O Estatuto da Criança e do Adolescente, com as alterações promovidas pela Lei nº. 12.010/09, estabeleceu, nos nove incisos do art. 101, medidas protetivas a serem aplicadas ao menor em situação de risco, ou seja, àquela criança ou adolescente cujos direitos estatuídos no mencionado diploma legal se encontrem violados ou ameaçados, seja em razão de sua própria conduta ou por ação ou omissão da sociedade ou do Estado ou, ainda, por falta, omissão ou abuso dos pais ou responsáveis.
São as seguintes as medidas protetivas: encaminhamento aos pais ou responsável, mediante termo de responsabilidade; orientação, apoio e acompanhamento temporários; matrícula e frequência obrigatórias em estabelecimento oficial de ensino fundamental; inclusão em programa comunitário ou oficial de auxílio à família, à criança e ao adolescente; requisição de tratamento médico, psicológico ou psiquiátrico, em regime hospitalar ou ambulatorial; inclusão em programa oficial ou comunitário de auxílio, orientação e tratamento a alcoólatras e toxicômanos; acolhimento institucional; inclusão em programa de acolhimento familiar; colocação em família substituta.
No que toca ao acolhimento institucional, importa observar que a inclusão do §3º1 ao art. 101 do ECA frisou competir exclusivamente ao juiz o encaminhamento de crianças a entidades dessa natureza, rompendo, dessa feita, com a prática sedimentada de acolhimento por qualquer motivo e, ainda, por decisão de assistentes sociais, conselheiros tutelares e promotores de justiça.
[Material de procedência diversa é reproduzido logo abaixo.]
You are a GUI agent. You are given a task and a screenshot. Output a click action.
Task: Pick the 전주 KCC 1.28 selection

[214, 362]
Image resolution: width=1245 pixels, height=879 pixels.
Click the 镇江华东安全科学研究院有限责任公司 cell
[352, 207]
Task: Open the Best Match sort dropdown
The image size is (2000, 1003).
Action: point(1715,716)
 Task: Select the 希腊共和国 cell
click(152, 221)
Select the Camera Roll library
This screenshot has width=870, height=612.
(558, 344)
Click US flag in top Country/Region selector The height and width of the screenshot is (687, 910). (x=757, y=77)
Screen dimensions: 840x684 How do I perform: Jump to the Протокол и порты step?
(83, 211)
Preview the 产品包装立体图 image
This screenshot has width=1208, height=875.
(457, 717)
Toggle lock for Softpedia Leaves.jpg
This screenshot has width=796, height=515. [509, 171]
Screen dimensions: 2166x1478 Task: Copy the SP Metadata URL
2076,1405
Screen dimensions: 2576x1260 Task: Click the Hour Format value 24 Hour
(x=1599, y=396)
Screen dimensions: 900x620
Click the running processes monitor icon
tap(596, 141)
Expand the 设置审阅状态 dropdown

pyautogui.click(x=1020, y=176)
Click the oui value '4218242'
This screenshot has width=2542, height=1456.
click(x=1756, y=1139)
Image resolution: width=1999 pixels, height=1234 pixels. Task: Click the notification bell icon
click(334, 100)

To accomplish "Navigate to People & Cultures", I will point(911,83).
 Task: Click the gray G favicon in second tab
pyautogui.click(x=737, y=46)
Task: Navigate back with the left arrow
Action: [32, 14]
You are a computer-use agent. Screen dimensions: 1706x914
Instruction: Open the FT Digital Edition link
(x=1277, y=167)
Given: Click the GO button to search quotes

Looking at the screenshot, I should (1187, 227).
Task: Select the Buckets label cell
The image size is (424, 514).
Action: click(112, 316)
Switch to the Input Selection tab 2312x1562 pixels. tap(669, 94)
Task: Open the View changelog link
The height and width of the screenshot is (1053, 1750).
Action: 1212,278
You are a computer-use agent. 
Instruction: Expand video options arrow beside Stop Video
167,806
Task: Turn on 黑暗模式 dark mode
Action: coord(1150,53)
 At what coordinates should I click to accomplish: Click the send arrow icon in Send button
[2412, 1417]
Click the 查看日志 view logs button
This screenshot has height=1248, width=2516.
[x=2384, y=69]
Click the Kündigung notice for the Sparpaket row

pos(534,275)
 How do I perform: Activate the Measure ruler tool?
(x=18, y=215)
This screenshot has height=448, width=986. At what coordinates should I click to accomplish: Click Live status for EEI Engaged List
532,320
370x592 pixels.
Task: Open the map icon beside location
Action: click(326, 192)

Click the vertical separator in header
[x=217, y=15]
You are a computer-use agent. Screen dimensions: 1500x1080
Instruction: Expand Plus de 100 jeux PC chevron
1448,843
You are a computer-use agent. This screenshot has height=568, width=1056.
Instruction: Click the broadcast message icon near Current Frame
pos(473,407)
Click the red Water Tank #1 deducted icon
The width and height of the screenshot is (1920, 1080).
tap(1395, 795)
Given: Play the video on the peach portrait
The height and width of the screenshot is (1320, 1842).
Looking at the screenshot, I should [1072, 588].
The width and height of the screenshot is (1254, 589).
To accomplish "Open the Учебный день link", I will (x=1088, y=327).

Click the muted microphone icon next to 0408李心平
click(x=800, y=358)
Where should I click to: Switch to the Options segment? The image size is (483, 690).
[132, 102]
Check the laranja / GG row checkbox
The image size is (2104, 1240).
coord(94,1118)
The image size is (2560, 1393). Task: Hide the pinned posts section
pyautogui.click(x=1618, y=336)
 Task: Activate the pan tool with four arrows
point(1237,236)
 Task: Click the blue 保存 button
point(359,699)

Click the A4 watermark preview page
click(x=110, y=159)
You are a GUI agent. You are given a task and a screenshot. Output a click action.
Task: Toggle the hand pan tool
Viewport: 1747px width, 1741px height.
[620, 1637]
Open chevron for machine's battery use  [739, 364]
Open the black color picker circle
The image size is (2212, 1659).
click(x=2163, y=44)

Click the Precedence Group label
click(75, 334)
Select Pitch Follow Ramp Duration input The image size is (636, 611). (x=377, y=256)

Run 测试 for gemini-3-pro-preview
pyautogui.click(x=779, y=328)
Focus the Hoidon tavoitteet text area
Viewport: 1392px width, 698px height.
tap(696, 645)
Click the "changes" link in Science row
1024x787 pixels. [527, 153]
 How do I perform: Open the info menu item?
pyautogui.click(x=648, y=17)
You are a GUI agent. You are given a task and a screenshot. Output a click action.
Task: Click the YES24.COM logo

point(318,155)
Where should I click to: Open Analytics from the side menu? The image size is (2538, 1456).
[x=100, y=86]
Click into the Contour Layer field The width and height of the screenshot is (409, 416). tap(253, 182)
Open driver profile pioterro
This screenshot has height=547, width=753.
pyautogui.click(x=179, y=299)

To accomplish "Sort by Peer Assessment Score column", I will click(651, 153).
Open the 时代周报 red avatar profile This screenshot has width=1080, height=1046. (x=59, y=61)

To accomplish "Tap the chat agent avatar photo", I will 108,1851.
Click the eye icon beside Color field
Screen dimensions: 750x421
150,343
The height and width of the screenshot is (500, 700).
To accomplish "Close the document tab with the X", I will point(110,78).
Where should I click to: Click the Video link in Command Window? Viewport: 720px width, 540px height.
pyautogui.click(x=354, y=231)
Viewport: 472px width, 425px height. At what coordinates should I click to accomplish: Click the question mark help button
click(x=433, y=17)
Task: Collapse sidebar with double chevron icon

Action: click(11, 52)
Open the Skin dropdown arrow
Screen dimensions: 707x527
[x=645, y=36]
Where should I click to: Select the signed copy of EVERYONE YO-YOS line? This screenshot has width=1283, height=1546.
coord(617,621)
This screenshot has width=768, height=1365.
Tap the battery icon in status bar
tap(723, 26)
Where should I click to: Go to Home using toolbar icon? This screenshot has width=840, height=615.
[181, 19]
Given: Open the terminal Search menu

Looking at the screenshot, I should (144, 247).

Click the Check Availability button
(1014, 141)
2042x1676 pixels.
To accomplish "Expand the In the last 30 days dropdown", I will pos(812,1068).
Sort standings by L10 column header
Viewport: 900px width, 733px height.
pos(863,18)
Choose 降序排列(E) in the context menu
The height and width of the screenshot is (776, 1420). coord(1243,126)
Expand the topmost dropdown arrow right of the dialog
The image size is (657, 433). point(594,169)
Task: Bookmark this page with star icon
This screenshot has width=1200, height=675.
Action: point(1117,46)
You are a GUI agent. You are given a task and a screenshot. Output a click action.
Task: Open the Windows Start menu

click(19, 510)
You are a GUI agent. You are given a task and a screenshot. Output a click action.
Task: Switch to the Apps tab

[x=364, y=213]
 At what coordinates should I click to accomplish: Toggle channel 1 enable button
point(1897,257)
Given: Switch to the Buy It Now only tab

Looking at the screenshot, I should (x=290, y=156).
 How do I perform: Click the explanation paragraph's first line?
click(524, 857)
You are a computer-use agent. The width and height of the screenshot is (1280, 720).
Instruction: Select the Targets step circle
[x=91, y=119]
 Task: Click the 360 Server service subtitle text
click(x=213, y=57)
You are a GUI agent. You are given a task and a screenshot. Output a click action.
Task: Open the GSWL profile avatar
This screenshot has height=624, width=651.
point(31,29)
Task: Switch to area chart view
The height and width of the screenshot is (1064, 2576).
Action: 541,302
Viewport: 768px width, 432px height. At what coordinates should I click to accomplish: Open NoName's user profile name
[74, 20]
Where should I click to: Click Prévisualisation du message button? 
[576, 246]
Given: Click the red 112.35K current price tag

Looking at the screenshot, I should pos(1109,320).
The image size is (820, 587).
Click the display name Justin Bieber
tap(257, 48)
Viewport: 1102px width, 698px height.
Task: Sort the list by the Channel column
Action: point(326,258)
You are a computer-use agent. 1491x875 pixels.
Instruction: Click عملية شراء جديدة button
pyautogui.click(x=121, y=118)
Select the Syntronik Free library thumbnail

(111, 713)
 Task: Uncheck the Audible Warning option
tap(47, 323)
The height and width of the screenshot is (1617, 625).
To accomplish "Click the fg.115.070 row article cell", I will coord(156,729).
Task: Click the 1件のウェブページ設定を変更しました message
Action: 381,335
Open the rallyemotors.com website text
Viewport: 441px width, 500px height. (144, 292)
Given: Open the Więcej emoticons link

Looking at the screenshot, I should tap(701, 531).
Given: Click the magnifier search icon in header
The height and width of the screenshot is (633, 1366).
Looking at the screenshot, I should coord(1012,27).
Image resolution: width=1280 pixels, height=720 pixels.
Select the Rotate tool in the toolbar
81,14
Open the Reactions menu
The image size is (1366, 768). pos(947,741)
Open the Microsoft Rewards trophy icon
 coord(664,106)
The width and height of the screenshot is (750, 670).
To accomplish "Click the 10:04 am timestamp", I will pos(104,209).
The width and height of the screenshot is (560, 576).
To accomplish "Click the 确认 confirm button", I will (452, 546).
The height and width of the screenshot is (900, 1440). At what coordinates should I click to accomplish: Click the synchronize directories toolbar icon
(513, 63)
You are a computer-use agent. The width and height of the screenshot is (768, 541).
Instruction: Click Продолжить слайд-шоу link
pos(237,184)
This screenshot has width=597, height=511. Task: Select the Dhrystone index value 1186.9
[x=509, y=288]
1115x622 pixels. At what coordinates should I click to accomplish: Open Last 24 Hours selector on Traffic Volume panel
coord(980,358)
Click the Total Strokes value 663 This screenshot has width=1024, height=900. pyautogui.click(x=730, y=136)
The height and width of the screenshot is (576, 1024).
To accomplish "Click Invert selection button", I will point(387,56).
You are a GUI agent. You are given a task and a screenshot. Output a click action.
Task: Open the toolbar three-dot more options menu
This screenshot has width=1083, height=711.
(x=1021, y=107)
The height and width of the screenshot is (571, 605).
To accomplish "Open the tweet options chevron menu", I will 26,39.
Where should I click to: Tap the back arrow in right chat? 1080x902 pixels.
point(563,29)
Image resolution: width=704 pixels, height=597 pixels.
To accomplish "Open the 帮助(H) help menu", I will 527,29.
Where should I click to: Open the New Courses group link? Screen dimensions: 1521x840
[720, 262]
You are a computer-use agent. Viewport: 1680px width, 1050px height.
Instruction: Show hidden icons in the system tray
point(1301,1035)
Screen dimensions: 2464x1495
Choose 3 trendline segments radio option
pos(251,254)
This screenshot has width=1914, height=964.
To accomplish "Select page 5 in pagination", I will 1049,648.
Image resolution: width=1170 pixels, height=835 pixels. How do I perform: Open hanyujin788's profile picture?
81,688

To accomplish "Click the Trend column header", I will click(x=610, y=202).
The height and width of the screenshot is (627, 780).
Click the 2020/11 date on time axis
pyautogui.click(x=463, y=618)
Contemplou-se, como exceção à regra do acolhimento por decisão judicial, apenas a situação de urgência, na qual o responsável pela entidade poderá receber o menor, mas desse fato deverá dar conhecimento ao juízo da Infância e da Juventude no prazo de 24 horas.
Ainda acerca do acolhimento institucional, necessário registrar que, em face da previsão estatuída pelo art. 28, §6º, III2, e, bem assim, a bem do menor indígena encontrado em situação de risco, deve o juízo da Infância e da Juventude proceder à imediata intimação da FUNAI acerca do acolhimento, para que desde o princípio se dê à instituição indigenista a oportunidade de, através de seus assistentes sociais, buscar a melhor solução junto à aldeia de onde o menor foi retirado. Deixar para dar ciência à FUNAI somente na instrução processual ou, pior, após apresentação de alegações finais pelas partes ou interessados é negar por completo a missão institucional da fundação, além de significar, para a criança acolhida, uma privação do convívio familiar, seja na família natural ou substituta, por muito mais tempo do que o necessário à solução da sua situação.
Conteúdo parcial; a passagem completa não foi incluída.